A train moving at a speed of $220 \text{ ms}^{-1}$ towards a stationary object, emits a sound of frequency $1000 \text{ Hz}$ . Some of the sound reaching the object gets reflected back to the train as an echo. The frequency of the echo as detected by the driver of the train is (speed of sound in air is $330 \text{ ms}^{-1}$ )

$3500 \text{ Hz}$

$4000 \text{ Hz}$

$5000 \text{ Hz}$

$3000 \text{ Hz}$

Step-by-Step Solution

Frequency received by the stationary object: The train acts as a source moving towards a stationary observer (the object).
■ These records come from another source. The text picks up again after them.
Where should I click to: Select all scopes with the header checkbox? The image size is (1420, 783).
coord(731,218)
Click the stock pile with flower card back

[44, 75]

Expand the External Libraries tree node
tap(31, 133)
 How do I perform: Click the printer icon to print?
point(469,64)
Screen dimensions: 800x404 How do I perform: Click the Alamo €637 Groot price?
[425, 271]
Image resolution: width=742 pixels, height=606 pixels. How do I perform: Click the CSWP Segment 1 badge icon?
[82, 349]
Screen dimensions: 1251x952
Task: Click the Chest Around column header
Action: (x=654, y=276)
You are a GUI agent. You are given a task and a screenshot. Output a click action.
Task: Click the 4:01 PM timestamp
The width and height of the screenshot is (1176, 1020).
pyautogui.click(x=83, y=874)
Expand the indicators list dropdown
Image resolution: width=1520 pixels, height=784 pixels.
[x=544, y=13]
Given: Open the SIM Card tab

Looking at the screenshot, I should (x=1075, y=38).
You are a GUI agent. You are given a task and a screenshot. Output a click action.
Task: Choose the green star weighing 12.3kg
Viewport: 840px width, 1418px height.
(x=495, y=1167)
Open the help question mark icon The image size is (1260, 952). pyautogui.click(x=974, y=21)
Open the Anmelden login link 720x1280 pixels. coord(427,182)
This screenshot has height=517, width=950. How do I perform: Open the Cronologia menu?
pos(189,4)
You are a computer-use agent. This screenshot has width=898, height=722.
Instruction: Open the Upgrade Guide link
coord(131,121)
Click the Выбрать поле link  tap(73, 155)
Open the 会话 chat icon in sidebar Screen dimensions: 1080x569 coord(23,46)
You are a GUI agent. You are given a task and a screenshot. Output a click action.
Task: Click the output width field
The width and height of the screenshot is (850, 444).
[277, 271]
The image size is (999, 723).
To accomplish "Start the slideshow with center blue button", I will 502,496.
The apparent frequency $f'$ received by the object is given by the Doppler effect formula: $f' = f \left( \frac{v}{v - v_s} \right)$ . Substitute the given values ( $f = 1000 \text{ Hz}$ , $v = 330 \text{ m/s}$ , $v_s = 220 \text{ m/s}$ ): $f' = 1000 \left( \frac{330}{330 - 220} \right) = 1000 \left( \frac{330}{110} \right) = 1000 \times 3 = 3000 \text{ Hz}$
Frequency of the echo heard by the driver: The object now acts as a stationary source reflecting the sound of frequency $f' = 3000 \text{ Hz}$ . The driver acts as an observer moving towards this stationary source with a velocity $v_o = 220 \text{ m/s}$ . The frequency $f''$ detected by the driver is: $f'' = f' \left( \frac{v + v_o}{v} \right)$ . Substitute the values into the formula: $f'' = 3000 \left( \frac{330 + 220}{330} \right) = 3000 \left( \frac{550}{330} \right) = 3000 \times \frac{5}{3} = 5000 \text{ Hz}$ Therefore, the frequency of the echo detected by the driver is $5000 \text{ Hz}$ .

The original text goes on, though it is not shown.